Despite the diversion tactics at which some Members of the Government are adept, namely, of creating a situation, worsening it and then blaming it on somebody else so as to get the Chair on their side to do their bidding, I wish to say these few words lest the Government may move more quickly than we might anticipate in an effort to bring to a closure this situation which, for them, is embarrassing. From a national point of view, if this matter is introduced and put on our Statute Books there will be at hand an immediate and clear recipe which will bring about that which has been avoided on this side of the Border for the past six years and out of which there will be no path, namely, the violence with all its resultant difficulties, hardship and sacrifice that is being experienced in the Six Counties.

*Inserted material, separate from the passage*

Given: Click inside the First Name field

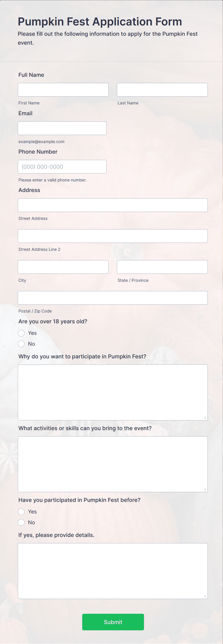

I ask the Government whether that is one of the purposes of trying to enact this Bill. Are they desirous of extending the problems and the difficulties to this part of the country so that there may be justified on their part concerted action outside that which, clandestinely, they are doing now— trying to have their little say and to sell out to the British as is their wont and as has been their practice during many years past? Do we want a situation created by way of the Seanad in which some weeks from now there will be before us a proposal which may, after a couple hours of debate, be closured and pushed through? This is conceivable. Indeed, the ground for this may well have been laid by the Minister and by other Members of the Government who have been making the case that because of pressure of business in this House, the matter should go to the Seanad. It must come back here when it is bound to take up as much, if not more time, than it would take now. If there is to be a shortcut in the time devoted to this debate in this House, it can only be at the expense of the right of Members to contribute adequately to the various debates that such a measure might entail.

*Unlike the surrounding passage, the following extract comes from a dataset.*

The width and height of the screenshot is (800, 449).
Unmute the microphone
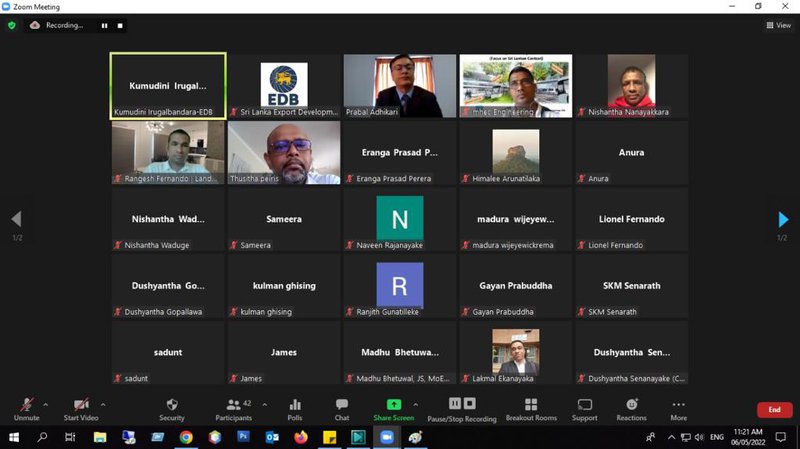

Can we have an undertaking that there will be no closure if this device of going round by the back door so as to come back here again is used? Will we get an undertaking that there will be no curtailment on debate ultimately? If there is such an undertaking how can there be a justification advanced by the Minister for Justice that it will save time? Time cannot be saved in that way. I challenge the Government as to what this device is being used for? What is the purpose and motive underlying withdrawing this matter which up to now has not been urgent in any degree? Far from it, it has been lying on the Order Paper for weeks and was in the air for a year but now we find that there are not even days to spare to go through the proper procedure of written notice.
What are the Government up to? Why is this happening? Who is putting the finger on the Government and for what purpose is the finger being put on? Are the British Government telling our Government what to do as I assert they told the Fianna Fáil Government what to do in 1970? It is because of my knowledge of what happened then and the British Government's role that I suspect and fear that the real purpose and motive behind the urgency now, and the backdoor methods of enacting this, is because the British Government have the thumb on this Government.